Decentralisation could be seen as more than just a form of delivery, but rather as a school of policy on its own. Obviously, this can only function to the extent that socially excluded groups and individuals – women, members of the so-called low castes, tribals, young people – are enabled and empowered to speak and decide. Thus, decentralisation mechanisms need to be aware of and sensitive to processes of exclusionary participation, where consultations and participation are only token, because the disenfranchised do not have the means, the time or the confidence to shape decisions. Again, measures introduced by governments – such as quotas for women in community decision-making groups – can provide support, normatively and practically, to gradually ensure genuine inclusion. This is where special measures come in, and can over time have an empowering impact.

One might then posit that a Southasian model of the welfare state is emerging – hybrid in the way it funds social services, but potentially transformative in nature. It is a combination of the European model’s principle to provide social goods universally, combined with three new strands. It is guided by an explicitly rights-based approach that transcends the top-down tendency observed in conventional welfare states by integrating genuine participation into decision making. It reinforces the principle of universal coverage with special efforts to address social exclusion, so that the disadvantaged can access quality services. It incorporates moves to change attitudes and behaviours. This model could give new meaning to the notion of Asian drivers.

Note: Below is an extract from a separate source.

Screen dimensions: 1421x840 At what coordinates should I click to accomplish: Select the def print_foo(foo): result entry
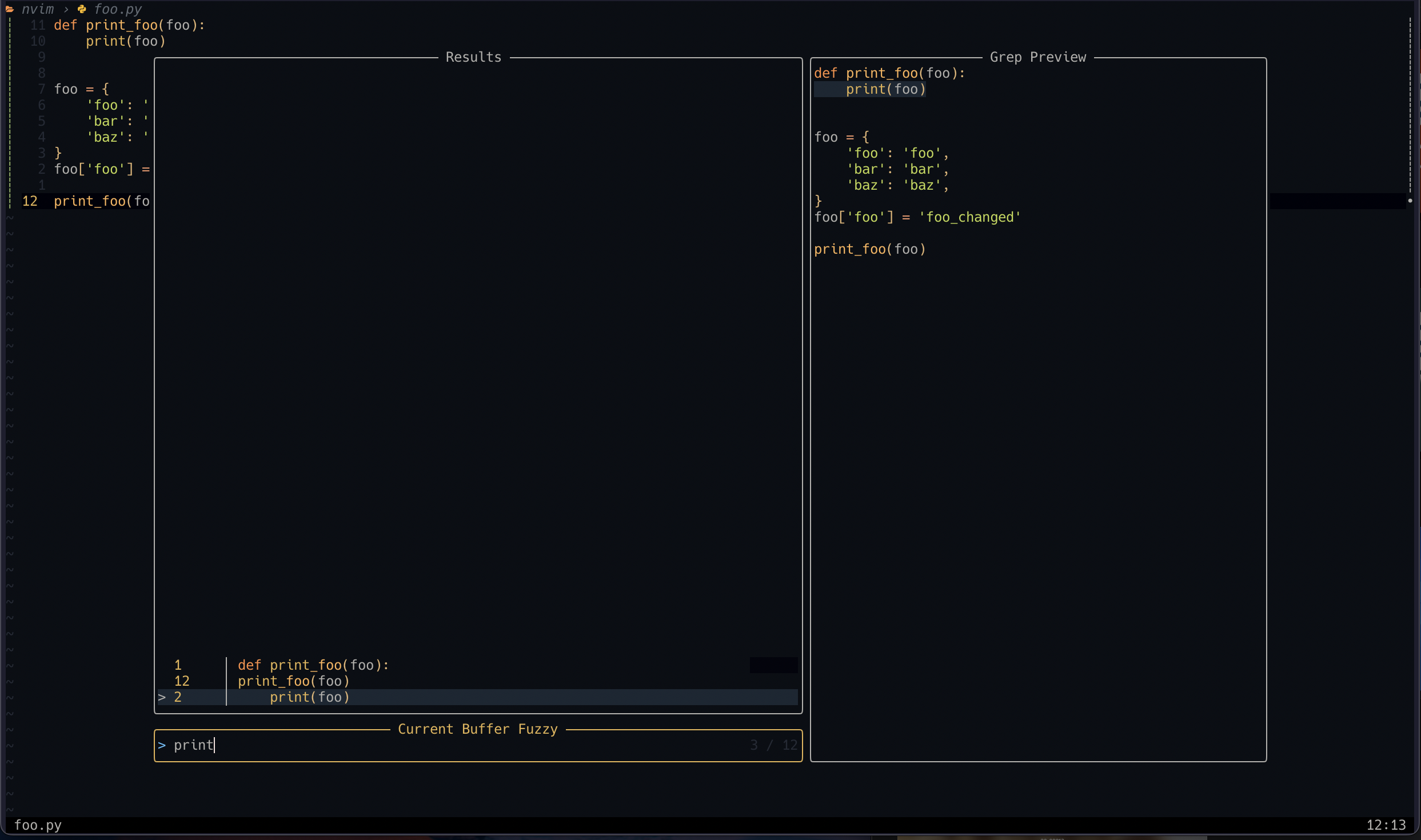click(x=312, y=665)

Southasia – a Subcontinent of children

More than a half-billion children – 584 million, to be precise – live in Southasia, the largest child and youth population in any region. Southasia’s young make up one quarter of the world’s children. Almost every second person here is under 18, with the exception of Sri Lanka and India, where they make up 30 and 40 percent of the population respectively.

The youthfulness of the Subcontinent’s population is a gift, but it is also a daunting responsibility. And indeed, most of the region’s countries are unlikely to meet the targets they have set for themselves to substantially improve the situation of children by 2015. Poverty and deprivation affects as many as 330 million children here. Child malnutrition stunts the growth of every second child. 67 out of 1000 children die before they turn one; another 92 out of 1000 succumb before they turn five. Maternal mortality levels are at the highest level in global comparison, with 560 in every 100,000 births resulting in the mother’s death. In education, primary school enrolment is at 74 percent. As a result of decades of poor or unavailable schooling, in India only half of adult women can read; in Nepal, one-in-three; in Afghanistan, one-in-five.

The dire situation of Southasia’s children – the most vulnerable group in any society, but even more palpably at risk in situations of gender discrimination and social exclusion – is perhaps the strongest normative underpinning for a genuinely transformative social policy. Credit is due to the governments in Southasia, who have recognised this in their many decisions on education, health, school meals. If the aspirations can be translated into unfettered action, this would serve to drastically and effectively change the situation of a half-billion children in Southasia – building on and building up a Southasian model of the welfare state, and altering the lives of millions of families.

*See for example the works of Janet Gardener and Ramya Subrahmanian, “Tackling Social Exclusion in Health and Education in Asia”, DFID, Delhi, 2006; Emma Hooper and Agha Imran Hamid, “Scoping Study on Social Exclusion in Pakistan”. Islamabad, 2003; Lynn Bennett, “Unequal Citizens: Gender, Caste and Ethnic Exclusion in Nepal”, World Bank/DFID, Kathmandu, 2006; Annie Namala, “Children and Caste-based Discrimination: Policy Concerns”, UNICEF ROSA, Kathmandu, 2006.